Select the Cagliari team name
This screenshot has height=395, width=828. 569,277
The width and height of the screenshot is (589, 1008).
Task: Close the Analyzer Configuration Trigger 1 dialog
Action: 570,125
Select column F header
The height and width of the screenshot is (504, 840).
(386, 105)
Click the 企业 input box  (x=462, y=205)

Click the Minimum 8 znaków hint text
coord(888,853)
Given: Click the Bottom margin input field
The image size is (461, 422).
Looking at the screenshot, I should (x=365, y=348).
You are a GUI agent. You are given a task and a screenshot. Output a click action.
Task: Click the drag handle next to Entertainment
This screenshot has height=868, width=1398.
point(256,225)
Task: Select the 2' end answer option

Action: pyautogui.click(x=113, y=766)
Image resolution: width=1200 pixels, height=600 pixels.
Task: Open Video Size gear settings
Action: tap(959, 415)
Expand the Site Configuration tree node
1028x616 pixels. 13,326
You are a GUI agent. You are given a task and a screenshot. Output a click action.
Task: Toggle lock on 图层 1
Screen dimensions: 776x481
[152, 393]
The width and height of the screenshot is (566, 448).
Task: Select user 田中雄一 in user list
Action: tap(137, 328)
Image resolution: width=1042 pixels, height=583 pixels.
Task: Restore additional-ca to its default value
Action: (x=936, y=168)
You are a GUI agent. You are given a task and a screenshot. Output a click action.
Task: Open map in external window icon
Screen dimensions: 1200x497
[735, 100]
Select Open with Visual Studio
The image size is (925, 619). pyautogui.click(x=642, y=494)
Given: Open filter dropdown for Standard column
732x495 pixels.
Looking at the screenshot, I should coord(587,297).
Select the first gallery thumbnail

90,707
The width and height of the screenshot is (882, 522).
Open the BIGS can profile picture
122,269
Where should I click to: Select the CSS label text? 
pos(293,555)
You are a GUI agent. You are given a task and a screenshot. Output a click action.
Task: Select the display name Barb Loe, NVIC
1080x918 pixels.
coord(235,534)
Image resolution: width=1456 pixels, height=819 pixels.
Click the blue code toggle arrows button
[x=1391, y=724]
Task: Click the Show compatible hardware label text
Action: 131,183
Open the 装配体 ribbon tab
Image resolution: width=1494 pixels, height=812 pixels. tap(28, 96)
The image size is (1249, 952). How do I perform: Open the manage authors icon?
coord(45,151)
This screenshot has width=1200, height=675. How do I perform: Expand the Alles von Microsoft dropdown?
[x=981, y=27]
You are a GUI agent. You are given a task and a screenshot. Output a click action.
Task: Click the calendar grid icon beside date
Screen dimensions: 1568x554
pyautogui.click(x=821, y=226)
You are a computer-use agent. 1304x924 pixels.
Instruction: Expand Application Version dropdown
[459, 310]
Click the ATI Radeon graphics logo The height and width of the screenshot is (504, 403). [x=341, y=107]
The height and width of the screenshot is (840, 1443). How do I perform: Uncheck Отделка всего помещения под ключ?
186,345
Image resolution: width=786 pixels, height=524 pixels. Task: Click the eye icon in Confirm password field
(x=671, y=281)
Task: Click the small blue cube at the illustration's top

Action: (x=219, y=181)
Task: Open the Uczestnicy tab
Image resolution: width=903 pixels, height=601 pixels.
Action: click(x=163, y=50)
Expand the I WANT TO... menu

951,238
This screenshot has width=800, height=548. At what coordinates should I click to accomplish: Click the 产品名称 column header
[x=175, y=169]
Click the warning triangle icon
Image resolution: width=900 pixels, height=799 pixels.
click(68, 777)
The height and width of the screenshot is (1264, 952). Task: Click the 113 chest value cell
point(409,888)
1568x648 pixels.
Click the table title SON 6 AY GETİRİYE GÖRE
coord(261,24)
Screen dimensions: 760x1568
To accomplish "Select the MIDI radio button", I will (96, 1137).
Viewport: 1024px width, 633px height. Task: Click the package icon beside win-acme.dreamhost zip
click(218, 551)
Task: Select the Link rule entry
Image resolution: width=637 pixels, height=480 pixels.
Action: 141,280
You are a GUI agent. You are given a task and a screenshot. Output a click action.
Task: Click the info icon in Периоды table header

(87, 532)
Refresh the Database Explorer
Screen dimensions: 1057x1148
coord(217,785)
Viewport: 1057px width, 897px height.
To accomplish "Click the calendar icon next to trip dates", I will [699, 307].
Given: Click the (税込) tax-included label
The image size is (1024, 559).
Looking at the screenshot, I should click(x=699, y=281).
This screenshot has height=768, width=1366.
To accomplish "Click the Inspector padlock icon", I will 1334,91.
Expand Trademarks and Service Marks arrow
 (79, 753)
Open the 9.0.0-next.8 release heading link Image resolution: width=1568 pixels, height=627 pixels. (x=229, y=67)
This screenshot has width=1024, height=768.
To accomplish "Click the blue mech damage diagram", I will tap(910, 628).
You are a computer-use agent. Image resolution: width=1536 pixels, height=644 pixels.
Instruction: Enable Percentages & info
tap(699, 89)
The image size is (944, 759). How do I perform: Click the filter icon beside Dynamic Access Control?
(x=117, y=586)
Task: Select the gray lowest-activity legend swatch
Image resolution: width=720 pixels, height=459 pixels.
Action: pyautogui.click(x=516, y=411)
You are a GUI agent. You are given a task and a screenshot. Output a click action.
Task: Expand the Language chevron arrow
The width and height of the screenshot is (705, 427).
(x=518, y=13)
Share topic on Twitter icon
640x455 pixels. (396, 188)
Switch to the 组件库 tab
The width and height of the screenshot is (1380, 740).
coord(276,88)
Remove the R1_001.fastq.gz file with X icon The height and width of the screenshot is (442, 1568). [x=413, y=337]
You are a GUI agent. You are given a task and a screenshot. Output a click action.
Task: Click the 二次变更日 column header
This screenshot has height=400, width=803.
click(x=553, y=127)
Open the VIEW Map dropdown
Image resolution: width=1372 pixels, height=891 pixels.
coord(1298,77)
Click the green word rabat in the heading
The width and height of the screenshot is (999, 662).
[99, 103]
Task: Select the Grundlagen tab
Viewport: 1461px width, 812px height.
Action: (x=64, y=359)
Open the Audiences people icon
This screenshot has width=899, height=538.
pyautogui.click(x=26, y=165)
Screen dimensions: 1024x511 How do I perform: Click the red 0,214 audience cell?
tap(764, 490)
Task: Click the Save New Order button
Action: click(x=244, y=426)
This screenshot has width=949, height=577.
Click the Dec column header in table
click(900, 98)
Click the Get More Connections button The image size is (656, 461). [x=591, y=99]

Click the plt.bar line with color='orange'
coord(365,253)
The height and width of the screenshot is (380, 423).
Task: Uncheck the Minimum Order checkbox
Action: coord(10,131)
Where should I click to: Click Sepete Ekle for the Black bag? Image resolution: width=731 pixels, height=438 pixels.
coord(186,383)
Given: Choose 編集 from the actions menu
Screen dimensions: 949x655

.....

Problem to solve ▸ All lines with the word "calendar" need to be copied from the data above.

Expected answer ▸
Task: Click the calendar grid icon beside date
To accomplish "Click the calendar icon next to trip dates", I will [699, 307].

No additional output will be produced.